The newly captured specimen measures 28 cm (11 inches) – nearly ten times that of ‘normal’ amphipods. A ‘supergiant’ estimated at 34 cm (13 inches) was also caught on film.
The discovery was made during a joint UK and New Zealand expedition to the Kermadec Trench, north of New Zealand, led by scientists from the University of Aberdeen and National Institute of Water and Atmospheric Research (NIWA). Also aboard NIWA’s research vessel Kaharoa were researchers from the Museum of New Zealand Te Papa Tongarewa and Whitman College, in America.
Using specially built ultra-deep submergence technology designed by the University of Aberdeen’s Oceanlab, the team deployed a camera system and a large trap to depths ranging from 6900 to 9900 meters (22,600 to 32,500 feet).
At depths of approximately 7000 meters (23,000 feet), the team was hoping to recover specimens of deep-sea snailfish which they have photographed before, but have not been captured since the early 1950s.
Voyage leader, Dr. Alan Jamieson from the University of Aberdeen’s Oceanlab, said: “The moment the traps came on deck we were elated at the sight of the snailfish as we have been after these fish for years.
“However, seconds later, I stopped and thought ‘what on earth is that?’ whilst catching a glimpse of an amphipod far bigger than I ever thought possible. It’s a bit like finding a foot-long cockroach.”
‘Supergiant’ is a term coined by American scientists in the early 1980s after a few large specimens were caught off the Hawaiian Islands.
Despite a few infrequent findings in the 1970s, the supergiant amphipod has not been reported since and has faded into the realms of rare and mysterious deep sea creatures, until now.
These new sightings and specimens captured represent both the biggest whole specimen of supergiant ever caught and the deepest point these have ever been found.

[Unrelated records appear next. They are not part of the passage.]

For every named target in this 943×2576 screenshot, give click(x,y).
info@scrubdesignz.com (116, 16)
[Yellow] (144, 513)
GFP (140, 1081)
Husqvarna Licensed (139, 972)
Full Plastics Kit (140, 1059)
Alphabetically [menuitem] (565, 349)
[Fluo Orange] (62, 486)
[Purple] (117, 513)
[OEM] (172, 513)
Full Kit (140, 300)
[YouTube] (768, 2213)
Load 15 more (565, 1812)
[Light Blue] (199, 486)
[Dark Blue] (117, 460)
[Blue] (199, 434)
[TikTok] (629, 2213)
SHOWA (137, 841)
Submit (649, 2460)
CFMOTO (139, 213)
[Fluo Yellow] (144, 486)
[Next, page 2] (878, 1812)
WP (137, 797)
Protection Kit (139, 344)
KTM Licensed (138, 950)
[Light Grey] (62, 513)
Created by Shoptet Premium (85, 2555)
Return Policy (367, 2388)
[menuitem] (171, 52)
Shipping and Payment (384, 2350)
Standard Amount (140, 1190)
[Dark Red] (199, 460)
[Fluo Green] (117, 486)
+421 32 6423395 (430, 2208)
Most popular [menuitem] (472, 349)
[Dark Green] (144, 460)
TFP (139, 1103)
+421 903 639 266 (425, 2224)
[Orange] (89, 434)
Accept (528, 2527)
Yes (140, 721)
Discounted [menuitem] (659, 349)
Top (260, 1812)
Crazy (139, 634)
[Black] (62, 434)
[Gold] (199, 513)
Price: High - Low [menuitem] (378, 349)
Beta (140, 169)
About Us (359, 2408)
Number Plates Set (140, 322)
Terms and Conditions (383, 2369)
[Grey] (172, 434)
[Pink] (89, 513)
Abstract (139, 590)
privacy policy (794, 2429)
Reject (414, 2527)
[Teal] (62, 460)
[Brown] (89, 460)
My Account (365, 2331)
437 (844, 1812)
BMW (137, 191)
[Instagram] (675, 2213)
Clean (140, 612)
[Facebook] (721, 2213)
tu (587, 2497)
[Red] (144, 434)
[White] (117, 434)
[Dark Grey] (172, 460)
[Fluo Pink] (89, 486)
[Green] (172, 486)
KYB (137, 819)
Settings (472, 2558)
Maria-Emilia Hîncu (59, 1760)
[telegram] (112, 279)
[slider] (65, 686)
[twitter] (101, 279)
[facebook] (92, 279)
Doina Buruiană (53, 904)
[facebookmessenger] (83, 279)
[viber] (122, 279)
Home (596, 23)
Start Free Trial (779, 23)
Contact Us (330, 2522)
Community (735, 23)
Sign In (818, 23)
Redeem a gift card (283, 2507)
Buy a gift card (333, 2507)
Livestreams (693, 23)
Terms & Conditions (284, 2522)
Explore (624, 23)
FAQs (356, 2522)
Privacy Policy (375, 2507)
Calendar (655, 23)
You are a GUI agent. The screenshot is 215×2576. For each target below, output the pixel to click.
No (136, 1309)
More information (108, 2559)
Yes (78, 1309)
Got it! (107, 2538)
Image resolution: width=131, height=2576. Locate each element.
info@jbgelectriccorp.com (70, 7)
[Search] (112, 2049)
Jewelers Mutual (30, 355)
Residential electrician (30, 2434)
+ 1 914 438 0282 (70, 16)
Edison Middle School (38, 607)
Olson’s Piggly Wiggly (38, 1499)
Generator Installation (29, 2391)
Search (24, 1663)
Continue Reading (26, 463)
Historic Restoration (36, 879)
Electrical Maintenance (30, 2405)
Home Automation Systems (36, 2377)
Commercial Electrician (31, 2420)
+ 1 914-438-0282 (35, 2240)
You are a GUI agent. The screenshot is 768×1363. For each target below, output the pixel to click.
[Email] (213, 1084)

Seven specimens were caught in the trap and up to nine were photographed gathering around the camera system. The largest specimen caught was 28cm long while the largest seen by the camera was estimated at 34 cm (13 inches) long.
Dr. Ashley Rowden, from NIWA in Wellington, said: “It just goes to show that the more you look, the more you find.
“For such a large and conspicuous animal to go unnoticed for so long is just testament to how little we know about life in New Zealand’s most deep and unique habitat.”
Dr. Jamieson added: “The surprising thing is that we have already been to this deep trench twice and never come across these animals before.
“In fact, a few days after the discovery we deployed all the equipment again on the same site and we didn’t photograph or capture a single supergiant; they were there for a day and gone the next.”
Now the challenge for the team is to determine whether these new samples are the same species as those from Hawaii, and then try to establish why, out of the hundreds of species of deep-sea amphipods, these ones have evolved to be so large.
The supergiant and the fish specimens are currently residing in Wellington New Zealand until later this month when the team’s next expedition ends.
The expedition was predominantly funded by the Fondation Total in France, with additional funding from NIWA and support from the Marine Alliance for Science and Technology, Scotland (MASTS).